Publié le 26 janvier 2014 par Jeanchristophepucek
Christine de Pizan La Cité des Dames Harley 4431 fol 323

La reine et ses suivantes entrant dans la Cité des dames,
miniature sur parchemin tirée d'un manuscrit de La Cité des dames
de Christine de Pizan (1365-c.1430), réalisé à Paris vers 1410-1414,
manuscrit Harley 4431, fol.323, Londres, British Library

La place de la femme dans la société médiévale est décidément un sujet inépuisable qui, du savant volume de l'Histoire des femmes dirigé par Christian Klapisch-Zuber au controversé et partial La femme au temps des cathédrales de Régine Pernoud, de Chambre des dames en Lit d'Aliénor,excite autant de réflexions que de rêveries.

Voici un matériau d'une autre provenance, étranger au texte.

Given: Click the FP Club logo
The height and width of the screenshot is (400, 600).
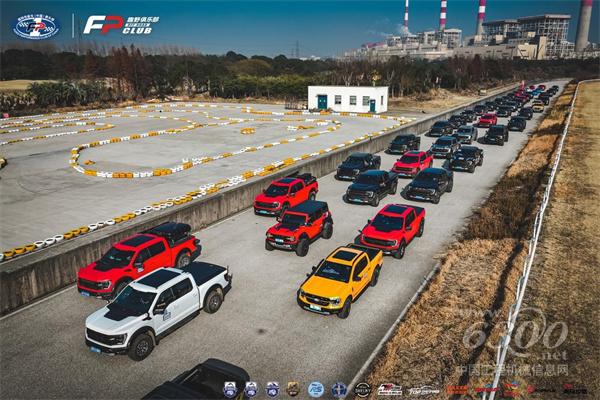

Les évocations musicales ne font pas exception, qu'il s'agisse des très beaux Ave Eva de Brigitte Lesne (Opus 111, 1995), Rose tres belle de Diabolus in Musica (Alpha, 2010), Insula Feminarum de La Reverdie (Arcana, 1997) ou, un peu à part, le très émouvant Lux Feminæ (Alia Vox, 2006) qui fut le dernier projet personnel enregistré par la tant regrettée Montserrat Figueras.

La Capella de Ministrers, ensemble fondé en 1987 autour du chef et gambiste Carles Magraner, n'est pas, à proprement parler et même s'il tend à s'y intéresser de plus en plus, spécialisé dans la musique médiévale, puisque son répertoire s'étend jusqu'aux zarzuelas de Martín y Soler, soit le dernier quart du XVIIIe siècle.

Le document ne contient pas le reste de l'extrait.